** Brano proposto **
____________________

24 gennaio 2021 Orly Noy
Da quando un adolescente israeliano è stato ucciso in un inseguimento della polizia in Cisgiordania il mese scorso, i coloni hanno sfogato la loro furia attaccando e cacciando i palestinesi.
Il mese scorso, il 21 dicembre, la polizia israeliana ha condotto un inseguimento a gran velocità vicino all’insediamento di Kochav Hashachar nella Cisgiordania occupata. L’auto inseguita trasportava diversi giovani coloni israeliani radicali sospettati di aver lanciato pietre contro veicoli palestinesi in arrivo pochi istanti prima. Durante l’inseguimento, secondo quanto riferito, l’auto della polizia ha sbattuto contro l’auto dei coloni, facendola ribaltare e uccidendo il sedicenne Ahuvia Sandak.
Funzionari di alto rango di Israele si sono affrettati a esprimere la loro solidarietà alla famiglia Sandak. Il primo ministro Benjamin Netanyahu ha invitato i genitori di Sandak nel suo ufficio per esprimere le sue condoglianze. Il ministro della Giustizia Amir Ohana ha visitato la famiglia e ha promesso di “scoprire cosa è realmente accaduto”; Il rabbino capo di Israele David Lau ha inviato una lettera sincera ai genitori. La morte di Sandak ha scatenato una serie di proteste in Cisgiordania e Israele, seguite da un’esplosione di violenza contro i palestinesi – che non avevano nulla a che vedere con la morte di Sandak – nei territori occupati.
Secondo Yesh Din, una ONG israeliana che documenta le violazioni dei diritti umani in Cisgiordania, i coloni israeliani hanno commesso 52 atti violenti contro i palestinesi dalla morte di Sandak. In 37 di questi casi, i coloni hanno bloccato i raccordi centrali lungo la Route 60 – una delle superstrade centrali della Cisgiordania – e hanno lanciato pietre contro le auto palestinesi. Yesh Din ha riferito che 14 palestinesi, inclusi due bambini, sono stati feriti negli attacchi con lancio di pietre. In 11 casi, i coloni hanno invaso le città palestinesi e hanno lanciato pietre contro civili e case. In tre incidenti, gruppi di coloni hanno attaccato i contadini palestinesi che lavoravano la loro terra.
“I coloni le hanno lanciato una pietra in faccia”
Uno dei bambini palestinesi feriti nell’ultimo mese era una bambina di 11 anni di nome Hala Alqut del villaggio di Madmeh, appena a sud di Nablus. Il 17 gennaio, dozzine di coloni del vicino insediamento di Yitzhar, noto per la sua violenza fondamentalista, hanno fatto irruzione nel villaggio e lanciato pietre contro le case del villaggio. Il padre di Hala, Mashour, ha detto che sua figlia era partita per andare a casa di sua zia solo un attimo prima dell’attacco. “L’hanno catturata fuori, e quando mia moglie è andata a salvarla da loro, l’hanno attaccata”.

____________________

** Compito da svolgere **
Trascriva fedelmente il passo del brano sulle violenze dei coloni in Cisgiordania che va da «Secondo Yesh Din, una» a «la loro terra.».

** Dati di partenza **
____________________

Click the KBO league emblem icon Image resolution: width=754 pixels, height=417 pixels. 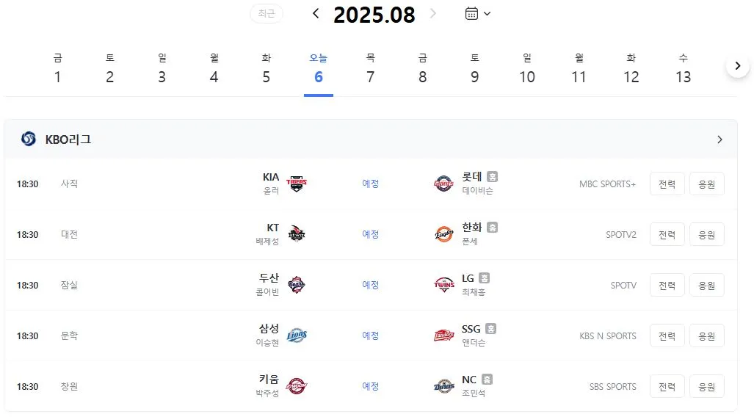29,139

____________________

** Esercizio svolto **
Secondo Yesh Din, una ONG israeliana che documenta le violazioni dei diritti umani in Cisgiordania, i coloni israeliani hanno commesso 52 atti violenti contro i palestinesi dalla morte di Sandak. In 37 di questi casi, i coloni hanno bloccato i raccordi centrali lungo la Route 60 – una delle superstrade centrali della Cisgiordania – e hanno lanciato pietre contro le auto palestinesi. Yesh Din ha riferito che 14 palestinesi, inclusi due bambini, sono stati feriti negli attacchi con lancio di pietre. In 11 casi, i coloni hanno invaso le città palestinesi e hanno lanciato pietre contro civili e case. In tre incidenti, gruppi di coloni hanno attaccato i contadini palestinesi che lavoravano la loro terra.